TEXTO PROPORCIONADO:
La imagen perdida

Crítica de Guillermo Colantonio - Fancinema

LOS LENGUAJES DE LA MEMORIA

En un momento del notable documental de Rithy Panh, el narrador dice “Hay muchas cosas que el hombre no debería ver ni conocer. Si las viera, mejor morir. Pero si alguno de nosotros las viera o conociera, entonces debe vivir para contarlas”. Aquí hay una historia horrible: durante el régimen comunista en Camboya a partir de 1975 los ciudadanos fueron trasladados a los campos de trabajo y comenzó un largo y sufrido proceso de deshumanización sostenido por un gobierno totalitario que llevó la hambruna extrema a la población. Cada individuo pasó a ser un número; cada vida que no se resignó a quedar atrapada en esa locura, fue torturada o murió. De modo tal que la labor de Panh al evocar esos hechos empieza por la ética, la de recuperar la memoria, la de tejer relatos que puedan suplir las imágenes ausentes (aunque la paradoja es que lo haga en francés, uno de los tantos países occidentales que provocan la existencia de estos sistemas sanguinarios con la sangre capitalista).

Los primeros planos se corresponden con escombros de celuloide. No es la muerte del cine precisamente sino el comienzo a partir de la ausencia, de la falta de archivos que puedan narrar la historia más allá de lo oficial. Y el único modo posible es indagar en el pasado familiar, en lo privado, el móvil más sólido para confrontar la única mirada existente y develar una serie de consignas hipócritas amparadas en la violencia y en el engaño. “Busco mi infancia como una imagen perdida” refiere la hipnótica voz en off y a los cincuenta años. Como si fuera el Dante de La divina comedia (“Del camino a mitad de nuestra vida encontréme por una selva oscura…”), Panh se internará en el infierno y lo sostendrá de un modo original, fresco y tristemente luminoso con muñecos de madera tallados y puestos en escena para relatar los hechos familiares e históricos.

LISTA DE TAREAS:
1 – Según la crítica de La imagen perdida, ¿con qué representa Panh los hechos familiares e históricos?
2 – Enumera todos los calificativos que la crítica de La imagen perdida aplica al modo en que Panh sostiene su recorrido por el infierno.

DATOS DEL EJERCICIO:
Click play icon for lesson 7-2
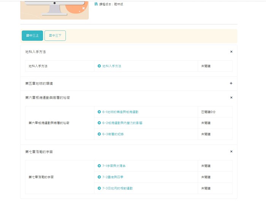Image resolution: width=266 pixels, height=205 pixels. point(99,177)
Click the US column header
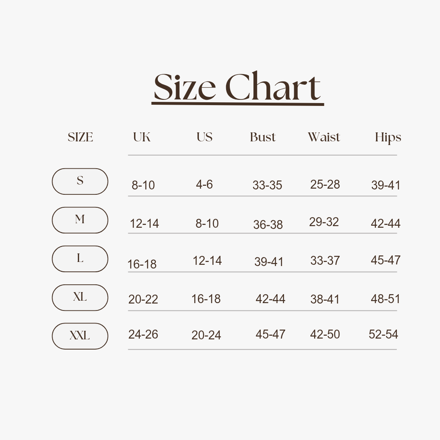 [x=204, y=137]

RESULTADOS ESPERADOS:
1 – Con muñecos de madera tallados y puestos en escena.

2 – Original, fresco y tristemente luminoso.